- Genre: Antique motor and boat festival
- Frequency: Annual (second weekend of August)
- Locations: Wallaceburg, Ontario, Canada
- Coordinates: 42°35′38″N 82°23′06″W﻿ / ﻿42.59378°N 82.3849°W
- Years active: 1988–present
- Founders: Donald "Chip" Gordon
- Attendance: ~30,000

= Wallaceburg Antique Motor and Boat Outing =

Annual summer festival in Canada

The Wallaceburg Antique Motor and Boat Outing (WAMBO) in Wallaceburg, Ontario, Canada, is an annual summer festival of antique, classic, and specialty vehicles. With its access to Lake Saint Clair and the Great Lakes, the large Sydenham River goes through the centre of the town, facilitating many boat moorings.

== History ==

Started in 1988, the festival takes place on the second weekend of August every year, attracting approximately 30,000 visitors to see antique boats, cars, motorcycles, airplanes, fire trucks, tractors, and other various antique vehicles. Initiated in part by former town councillor Donald 'Chip' Gordon (c. 1947–2012), he had a vision of revitalising the bustling Wallaceburg downtown area. WAMBO now provides a temporary boost to the local economy. The name itself was styled along with a popular action movie at the time, Rambo.

Gordon stated he had done a deal to keep the rain away; the event to 2016 only experiencing one wash-out on a Saturday in 2009.

Economic reasons including higher fuel prices saw boat numbers reduce from the mid-1990s with over 100 boats in the Sydenham basin, to 83 in 2006, and an expected thirty in 2013.

== Activities ==

Admission fees to attendees are not charged, with festival costs met by local businesses, sponsorships, and donations.

In addition to antique vehicle exhibitions, WAMBO also includes a number of other significant events: A car dream cruise, soap box races, a toy show, art in the park, live bands, food vendors, art and craft vendors, pioneer crafts at the museum, camping in Crothers Park, and free admission to the Wallaceburg and District Museum. Live entertainment has included an Eagles tribute band (2013), and a Supertramp tribute band (2022). A regular function is a large interdenominational church service on Sunday, under what was a few hours earlier the large beer tent.

After ringing of the bell, the events usually commence with the Terry Glover Memorial Cruise procession of classic cars. The cruise commenced in 2002 and named after Glover who was a long-time volunteer to WAMBO (he died in 2006). In 2013 another activity was added to the list, creating a boat made of cardboard and duct tape.

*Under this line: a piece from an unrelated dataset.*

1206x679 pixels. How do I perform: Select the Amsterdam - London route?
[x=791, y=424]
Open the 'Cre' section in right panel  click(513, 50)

A lawn mower race commenced in 2002, absent during some intermittent periods, and was again held at the 2016 WAMBO.

The twenty-fifth WAMBO (Friday 9 August to Sunday 11 August 2013) would see the bell rung twenty-five times, was expected to draw a crowd of 30,000 persons, and thirty-five fire trucks participating.

Due to the COVID-19 pandemic in 2020, WAMBO was cancelled for the first time in the festival's history. WAMBO 2021 was scaled down and held from 8 to 9 October with 155 cars down the downtown streets, and the year's final farmers market. WAMBO 2022 saw a return to the full festival, with over 260 registered vehicles.

The thirty-seventh WAMBO (Friday 8 August to Sunday 10 August 2025), held in conjunction to the town's 150th celebrations and concert, saw about 200 motor vehicles on display (up from 160 the year before). The 2025 festival was preceded by a large '3Rivers Roll' bicycling event, which had commenced in 2017.